* _EXERCISE DATA_:
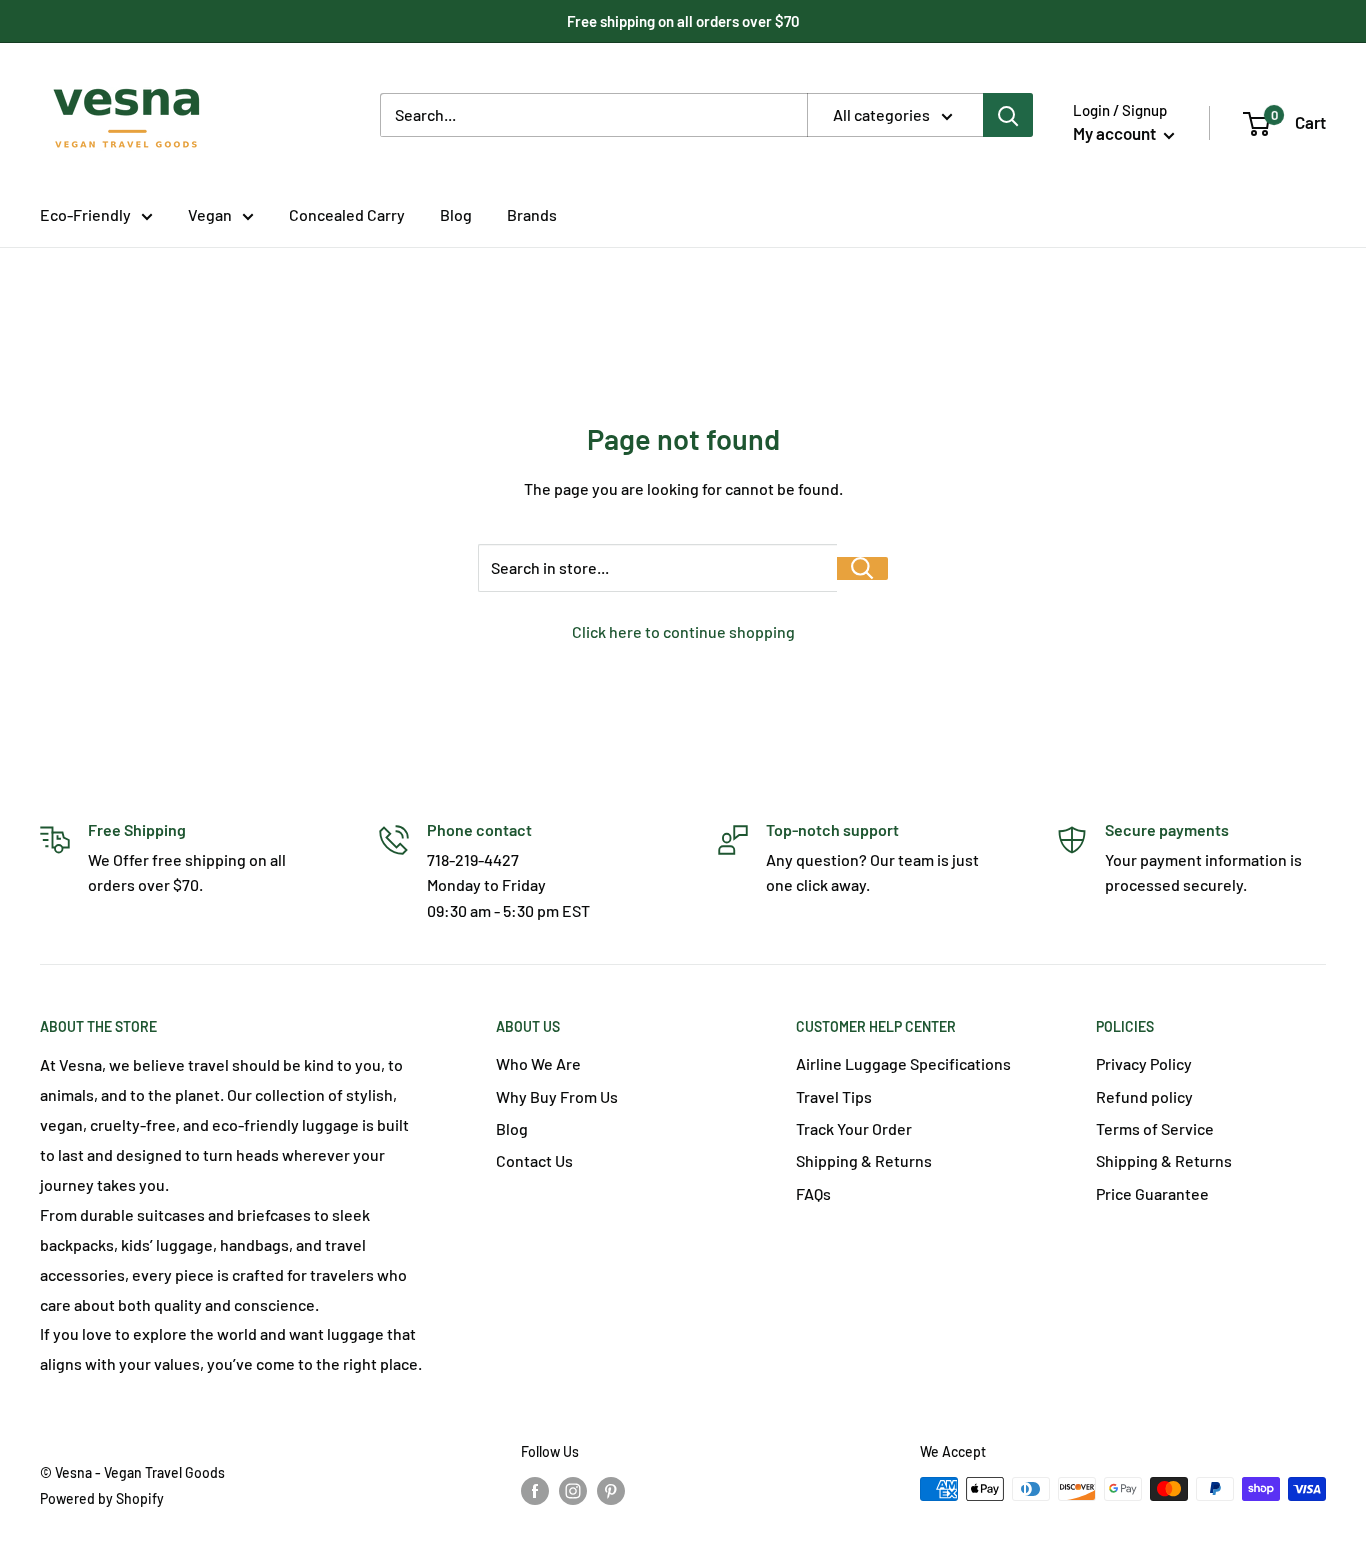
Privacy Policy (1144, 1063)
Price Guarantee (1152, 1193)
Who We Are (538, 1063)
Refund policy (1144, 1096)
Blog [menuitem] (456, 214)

==

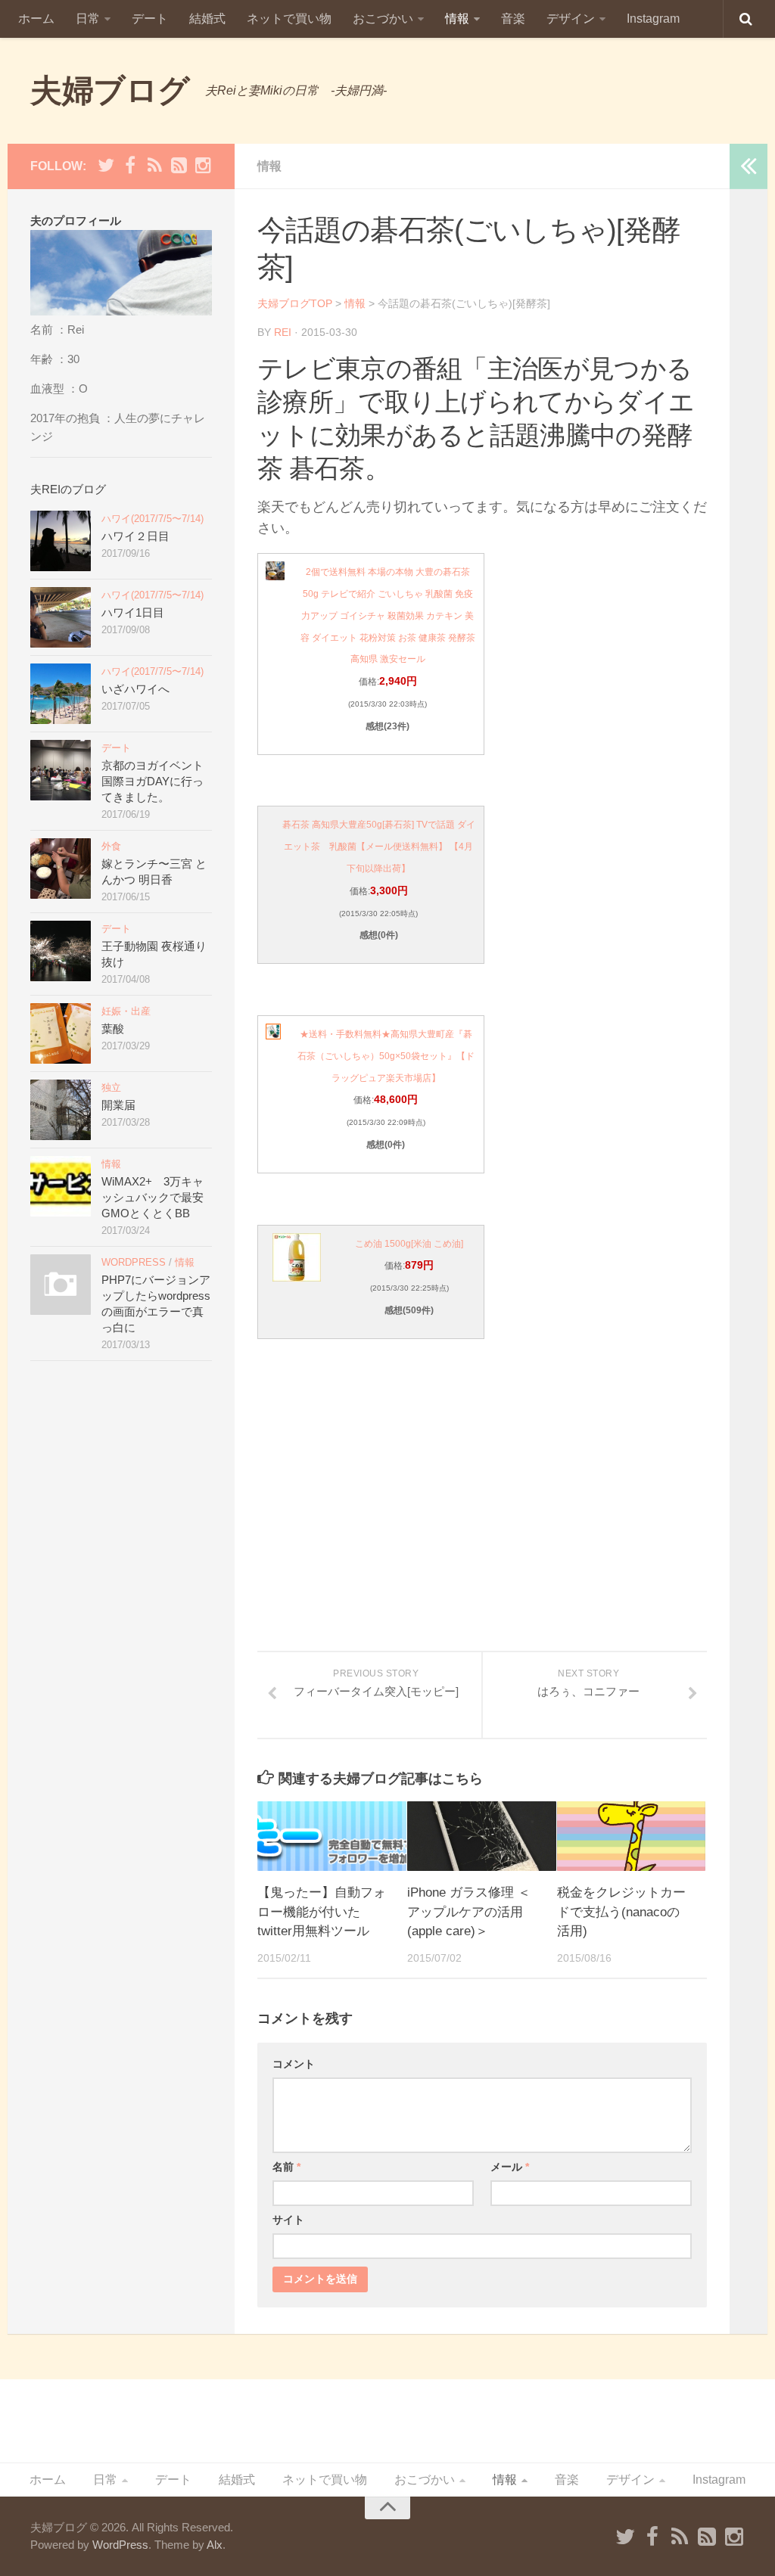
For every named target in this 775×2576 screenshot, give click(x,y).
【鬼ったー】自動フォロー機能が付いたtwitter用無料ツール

* _TASK STATEMENT_: Among the records above, a stretch begins at the line containing "Privacy Policy (1144, 1063)" and ends at the line containing "Blog [menuitem] (456, 214)". Restate that stretch word for word, and nothing else.

* _OUTPUT OF THE TASK_:
Privacy Policy (1144, 1063)
Price Guarantee (1152, 1193)
Who We Are (538, 1063)
Refund policy (1144, 1096)
Blog [menuitem] (456, 214)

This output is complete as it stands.